Kevlin Henney @KevlinHenney first mentioned the message on testing in his keynote which was really about architecture and good coding – such as economy, visibility, spacing, symmetry and emergence.
About testing he said, the point of automated tests is NOT how many tests you have, it is in the meaning of them. To explicitily state rules, to know exactly what we mean in a row of code – that’s the point of testing
Tests turns belief into knowledge.
Gojko Adzic, @gojkoadzic, test and requirement change agent, told us the story of a French team that threw away their automated tests as soon as they’ve passed. They used automated tests as a
shared understanding of what to do very effectevily
rather than a tool for testing.
He busted a lot about myths of BDD (Behaviour Driven Development) and the challenges on understanding of it from business. He called it
Businessting – the belief business users could write acceptance tests
I’m happy he brought this challenge up. I’ve seen so many teams waiting for business to suddenly show up with very clear, ready to automate, covering test specifications at exactly the right level. Gojko reminded us of the importance of conversation with business people on the rules, on the examples, on the code that’s gonna be written.

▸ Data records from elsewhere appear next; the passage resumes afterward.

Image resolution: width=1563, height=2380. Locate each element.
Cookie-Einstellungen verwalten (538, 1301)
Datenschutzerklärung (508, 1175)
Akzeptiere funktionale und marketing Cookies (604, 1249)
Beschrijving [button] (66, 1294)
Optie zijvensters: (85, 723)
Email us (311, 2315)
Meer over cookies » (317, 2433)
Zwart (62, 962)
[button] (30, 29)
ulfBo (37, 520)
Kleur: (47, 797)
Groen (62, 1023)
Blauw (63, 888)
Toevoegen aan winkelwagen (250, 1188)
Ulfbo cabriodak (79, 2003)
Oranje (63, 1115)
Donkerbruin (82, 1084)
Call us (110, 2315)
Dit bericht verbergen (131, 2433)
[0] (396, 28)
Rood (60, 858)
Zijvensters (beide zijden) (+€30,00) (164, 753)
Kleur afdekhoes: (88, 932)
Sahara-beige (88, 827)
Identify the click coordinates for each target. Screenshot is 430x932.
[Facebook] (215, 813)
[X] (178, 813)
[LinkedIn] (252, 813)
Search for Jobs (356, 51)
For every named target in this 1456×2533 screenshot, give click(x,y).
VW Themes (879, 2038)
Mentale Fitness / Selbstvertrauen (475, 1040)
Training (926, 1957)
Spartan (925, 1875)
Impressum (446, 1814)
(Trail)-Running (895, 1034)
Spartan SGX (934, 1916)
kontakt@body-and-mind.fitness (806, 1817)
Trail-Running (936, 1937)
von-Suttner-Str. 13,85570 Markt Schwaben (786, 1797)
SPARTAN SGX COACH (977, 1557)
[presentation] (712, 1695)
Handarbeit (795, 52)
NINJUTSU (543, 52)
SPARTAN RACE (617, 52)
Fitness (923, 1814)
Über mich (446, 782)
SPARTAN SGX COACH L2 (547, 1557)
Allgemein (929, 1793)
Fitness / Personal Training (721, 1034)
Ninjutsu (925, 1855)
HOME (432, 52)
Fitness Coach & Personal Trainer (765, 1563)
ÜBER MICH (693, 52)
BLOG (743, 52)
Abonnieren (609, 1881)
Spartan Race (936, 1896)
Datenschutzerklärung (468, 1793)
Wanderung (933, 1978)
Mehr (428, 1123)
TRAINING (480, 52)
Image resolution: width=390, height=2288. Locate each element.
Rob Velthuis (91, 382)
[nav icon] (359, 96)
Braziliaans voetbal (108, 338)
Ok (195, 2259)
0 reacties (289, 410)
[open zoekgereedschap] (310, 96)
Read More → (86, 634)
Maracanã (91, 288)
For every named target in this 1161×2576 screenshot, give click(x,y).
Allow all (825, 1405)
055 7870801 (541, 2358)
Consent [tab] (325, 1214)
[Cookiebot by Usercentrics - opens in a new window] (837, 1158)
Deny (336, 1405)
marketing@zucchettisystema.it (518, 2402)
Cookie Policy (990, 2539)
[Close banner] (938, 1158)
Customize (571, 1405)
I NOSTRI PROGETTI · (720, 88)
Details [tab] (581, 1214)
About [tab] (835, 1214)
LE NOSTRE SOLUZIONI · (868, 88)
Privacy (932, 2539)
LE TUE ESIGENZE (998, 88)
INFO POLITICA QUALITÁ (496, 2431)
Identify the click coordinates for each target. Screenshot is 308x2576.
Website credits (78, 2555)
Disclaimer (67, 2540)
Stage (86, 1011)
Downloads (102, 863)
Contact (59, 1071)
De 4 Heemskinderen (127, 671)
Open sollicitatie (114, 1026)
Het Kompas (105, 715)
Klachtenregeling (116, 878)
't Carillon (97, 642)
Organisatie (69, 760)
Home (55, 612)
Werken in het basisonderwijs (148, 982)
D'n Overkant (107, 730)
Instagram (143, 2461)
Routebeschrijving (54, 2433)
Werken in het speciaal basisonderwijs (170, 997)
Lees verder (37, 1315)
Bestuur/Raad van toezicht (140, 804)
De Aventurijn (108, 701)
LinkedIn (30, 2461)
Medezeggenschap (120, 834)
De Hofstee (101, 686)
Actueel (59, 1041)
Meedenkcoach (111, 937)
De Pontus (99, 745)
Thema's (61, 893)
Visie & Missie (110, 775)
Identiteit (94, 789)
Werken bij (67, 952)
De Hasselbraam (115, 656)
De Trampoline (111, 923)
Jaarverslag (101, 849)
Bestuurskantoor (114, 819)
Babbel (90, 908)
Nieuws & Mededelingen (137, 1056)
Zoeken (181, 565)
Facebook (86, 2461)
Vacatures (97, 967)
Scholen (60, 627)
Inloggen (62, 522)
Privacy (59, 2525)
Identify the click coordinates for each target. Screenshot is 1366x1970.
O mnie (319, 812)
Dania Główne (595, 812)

The main benefit of Behaviour Driven Development is that is supporting us longterm with information on what the system does – therefore you don’t always need to keep them tightly integrated to the code when they have passed once (!)
We’re obsessed with wrong details.
Jeff Patton, reminded us also of conversation with business, and of the thing many of us seem to have forgotten about user stories.
User stories, no matter in what written template, was in the beginning there for the purpose of making business people telling stories! Stories about what’s happening in the business, and what could be happening in the future. Now many asks about how to write correct user stories, rather than asking their business person to tell.. their story.
So whatever we do we need to find ways to include business people in our daily conversations
This seems to be the greatest challenge when it comes to Agile.
Mary Poppendieck, always insightful, brought the subject up of the importance of whole product team. She said we need to let go of ”software development” and talk about what we’re actually doing – product (or service) development to get business on our team so we can do great products and services.
If we believe in whole product teams, which I guess we do if we want to deliver good stuff, software development teams need to start to talk about products (and services)
Go from programming language to design language.